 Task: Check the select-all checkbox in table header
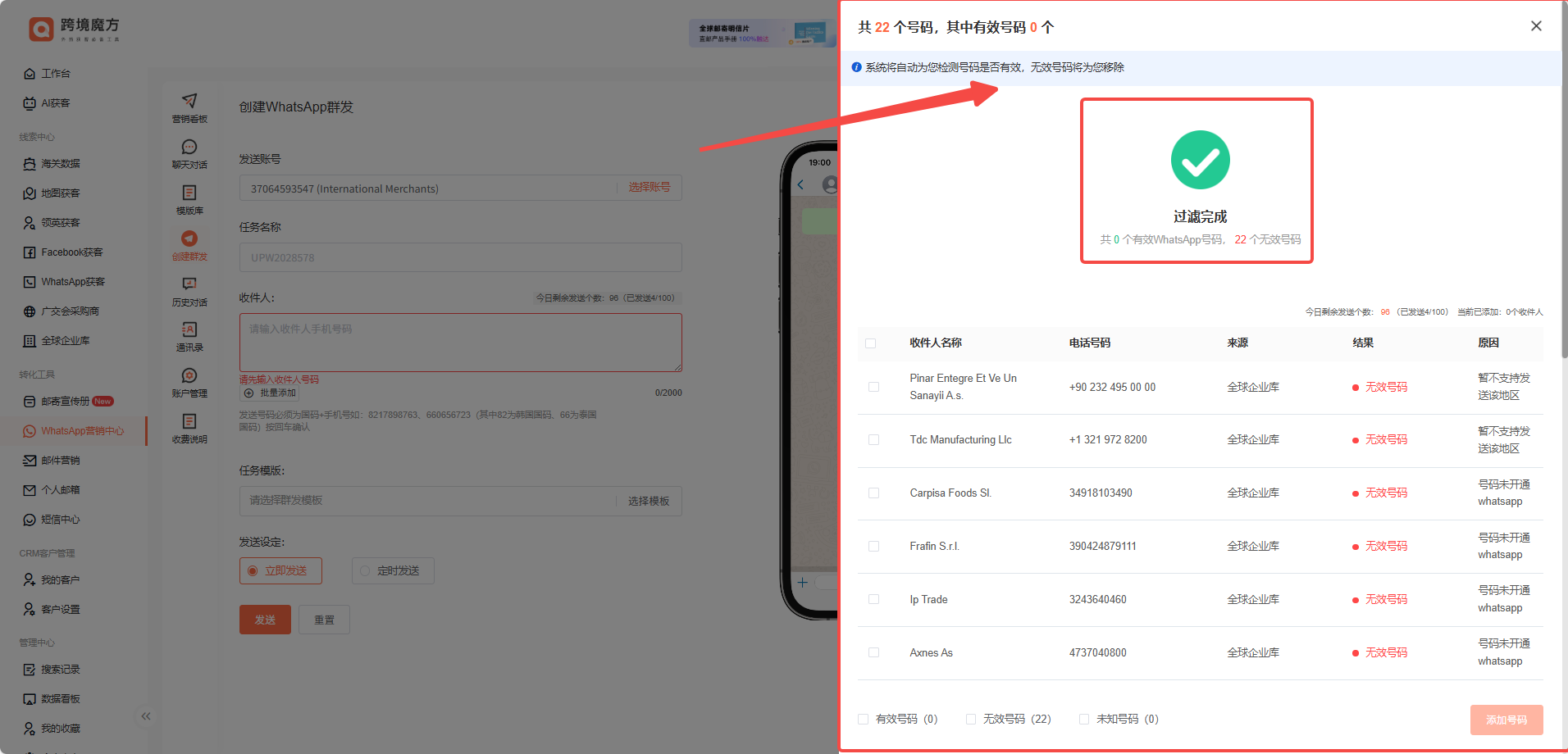871,343
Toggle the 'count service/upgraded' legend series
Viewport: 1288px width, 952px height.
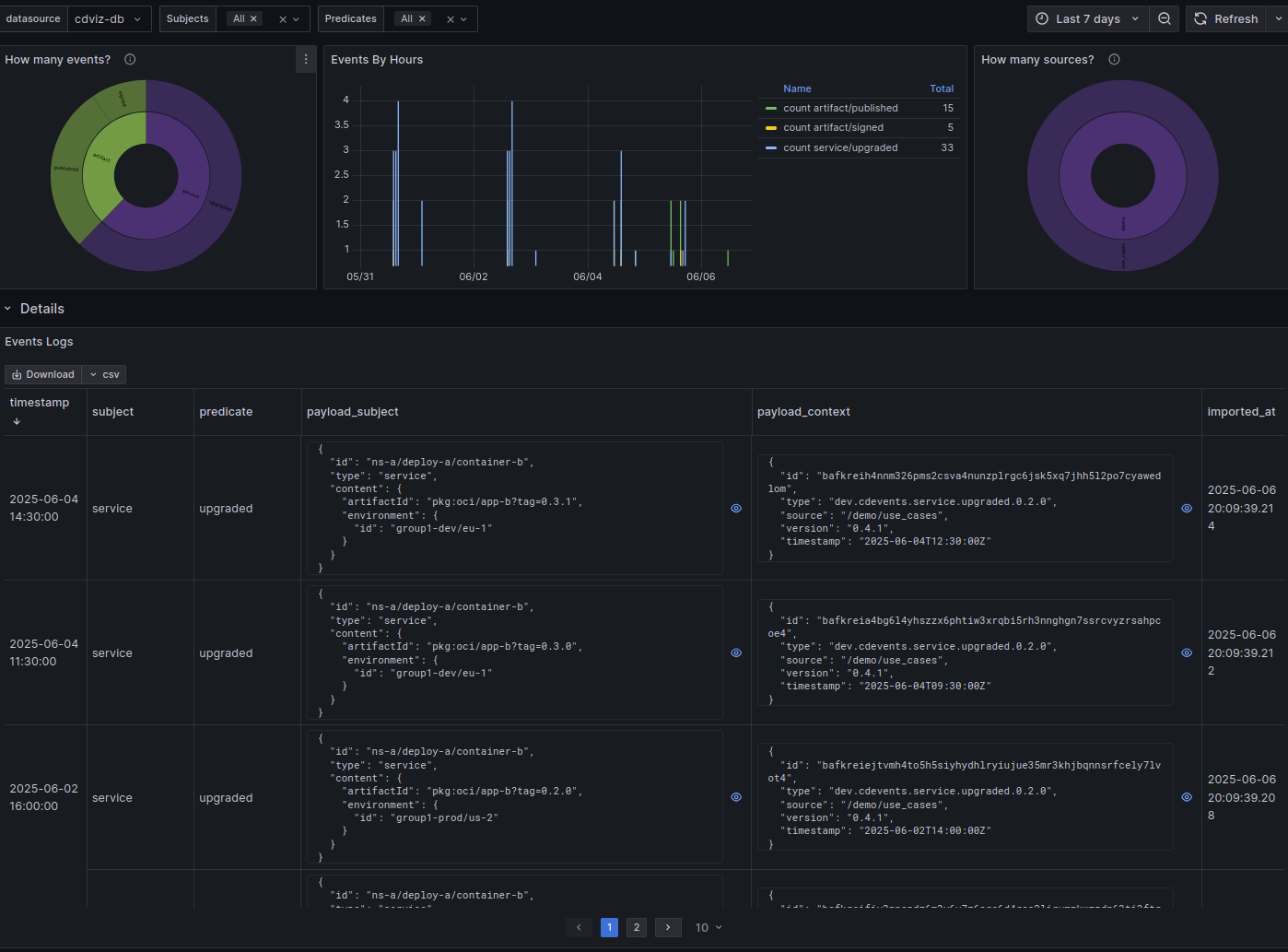pyautogui.click(x=840, y=147)
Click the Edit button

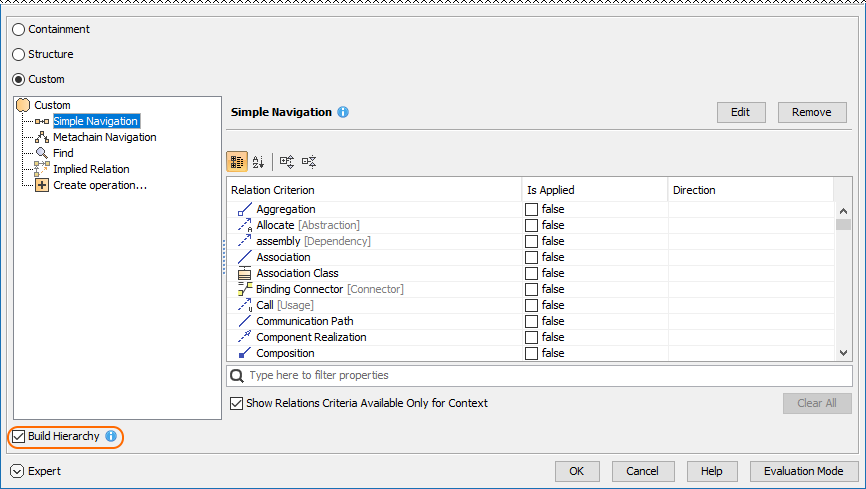pyautogui.click(x=740, y=112)
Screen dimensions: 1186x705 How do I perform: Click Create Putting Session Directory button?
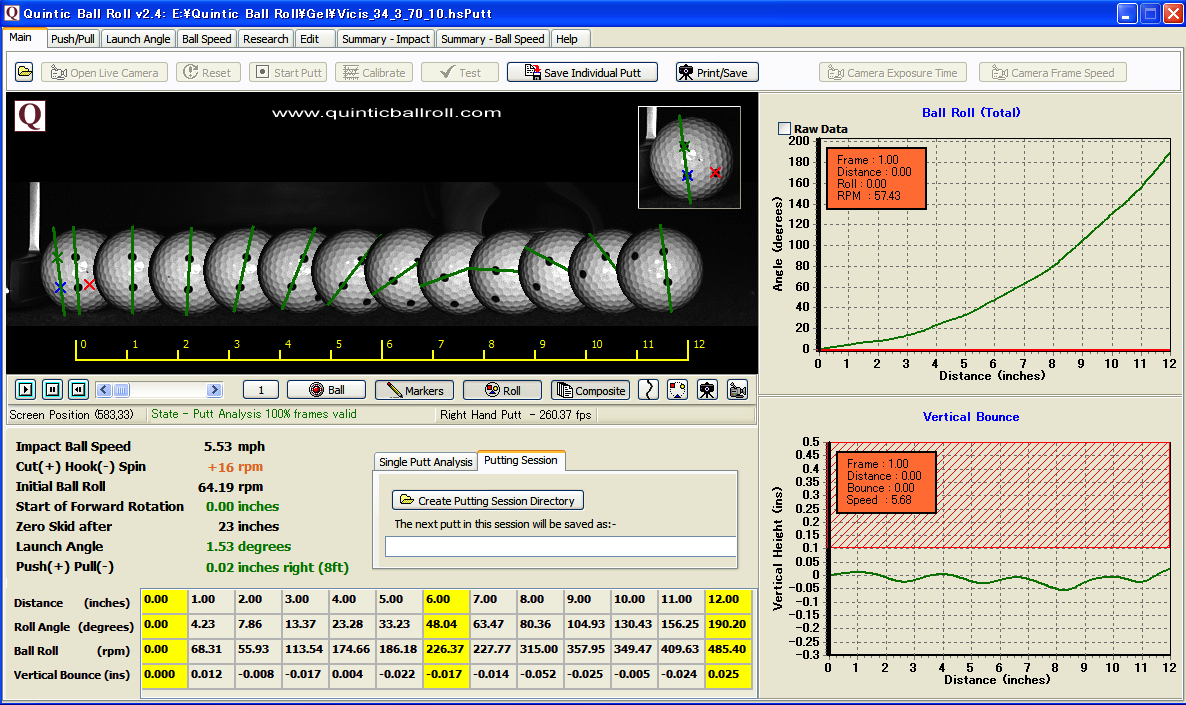point(488,500)
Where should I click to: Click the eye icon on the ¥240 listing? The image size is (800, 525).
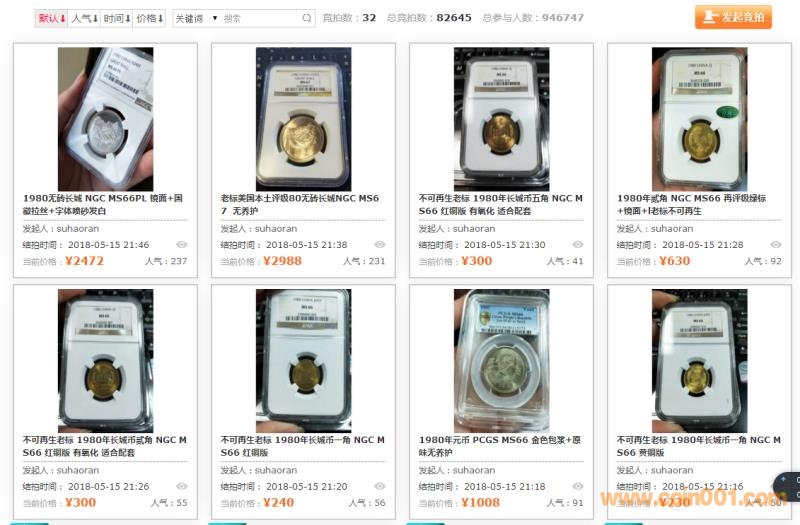(380, 486)
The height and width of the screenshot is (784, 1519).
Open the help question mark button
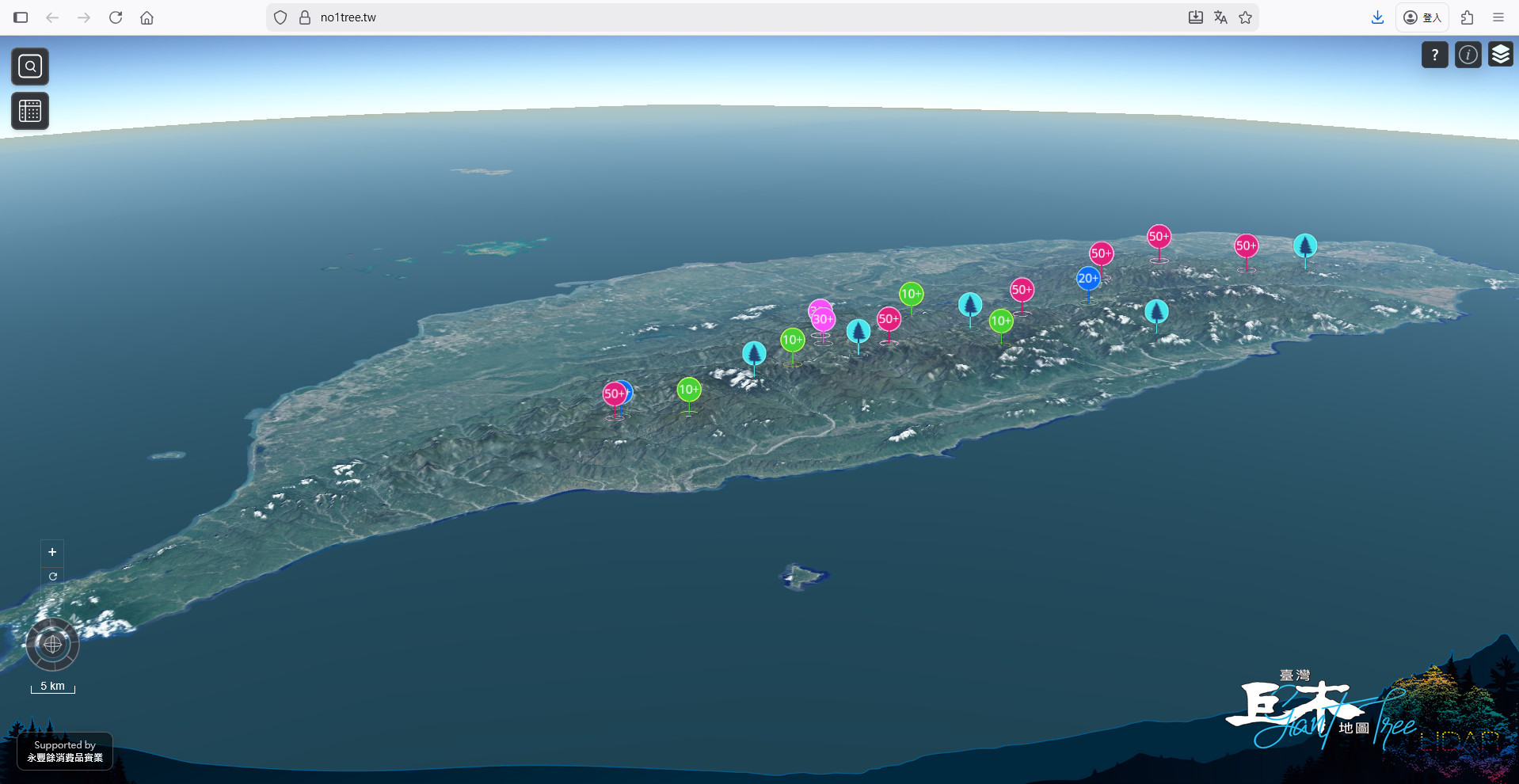pos(1434,55)
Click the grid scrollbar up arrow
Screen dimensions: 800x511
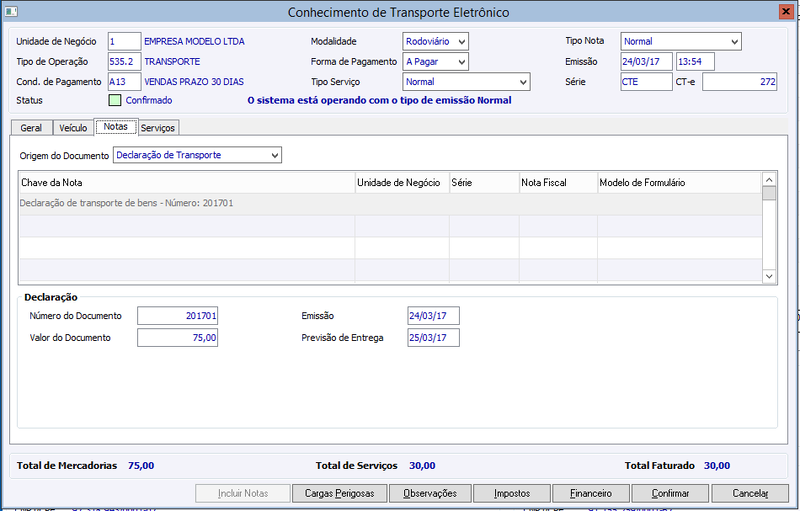(x=769, y=180)
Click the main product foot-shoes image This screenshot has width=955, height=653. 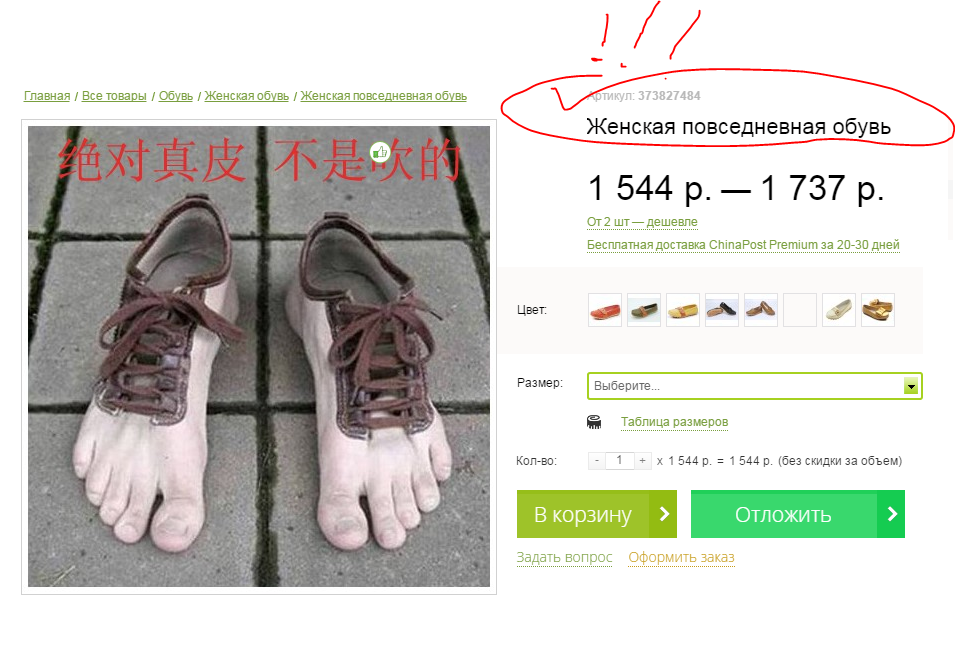click(259, 356)
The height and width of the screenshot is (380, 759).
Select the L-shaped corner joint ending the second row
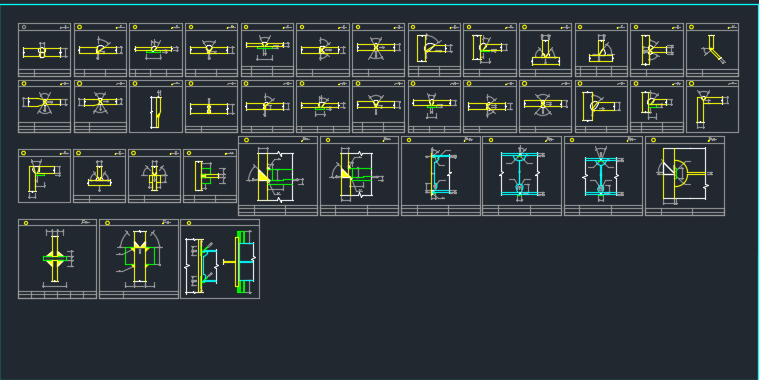[713, 106]
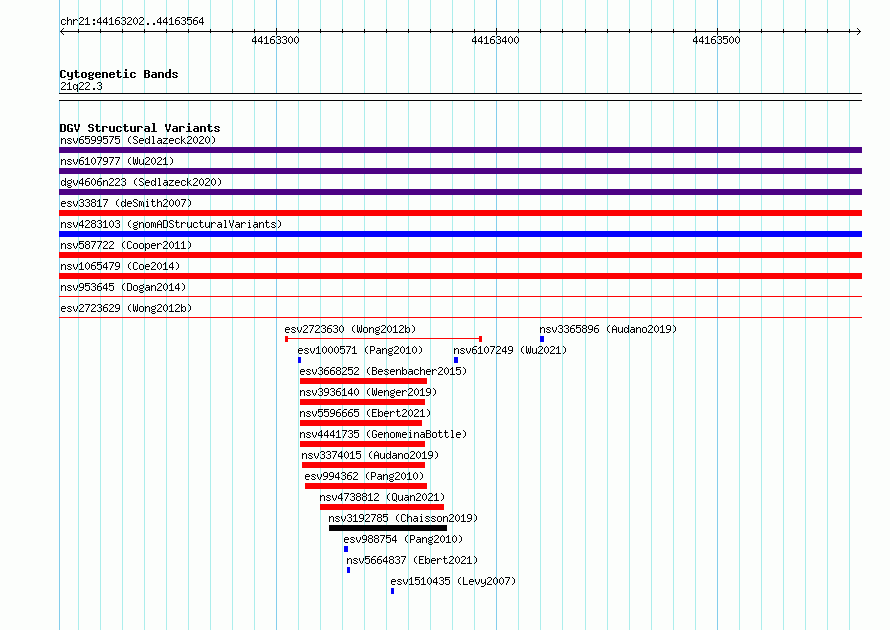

Activity: Take the line containing "Select the L-shaped" as the first line and the last line of the data above as the final one, and output exactly the lines between them, inclusive, with no pictures.

Answer to this exercise:
Select the L-shaped corner joint ending the second row
[713, 106]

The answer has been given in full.